=== Section Start ===

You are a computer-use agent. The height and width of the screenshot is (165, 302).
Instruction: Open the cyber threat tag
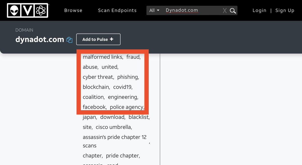click(98, 77)
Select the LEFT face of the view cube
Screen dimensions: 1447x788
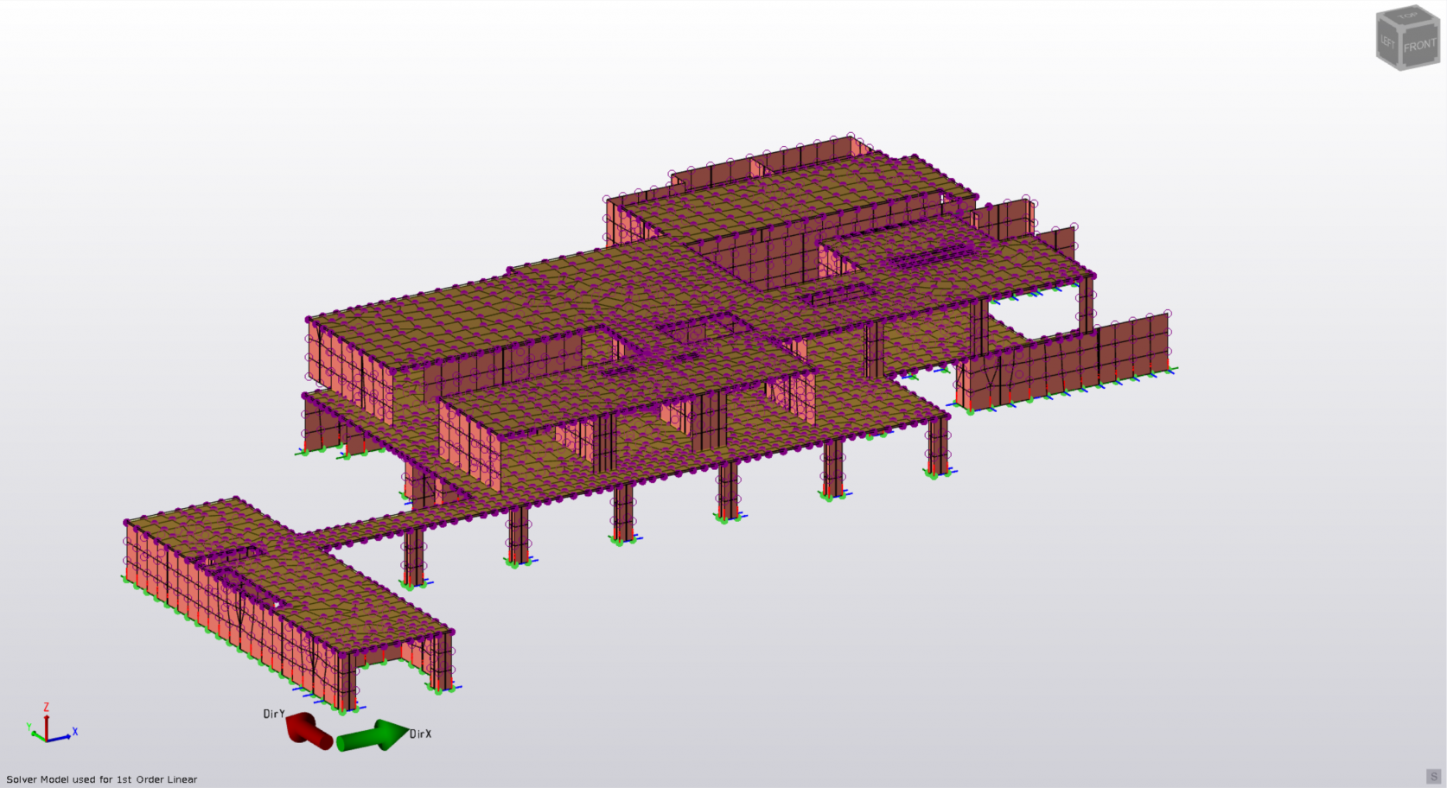(x=1387, y=42)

=== Section End ===

Return the whole listing exactly, minus its pictures.

• Answer section
You are a computer-use agent. The height and width of the screenshot is (165, 302).
Instruction: Open the cyber threat tag
click(98, 77)
Select the LEFT face of the view cube
Screen dimensions: 1447x788
(x=1387, y=42)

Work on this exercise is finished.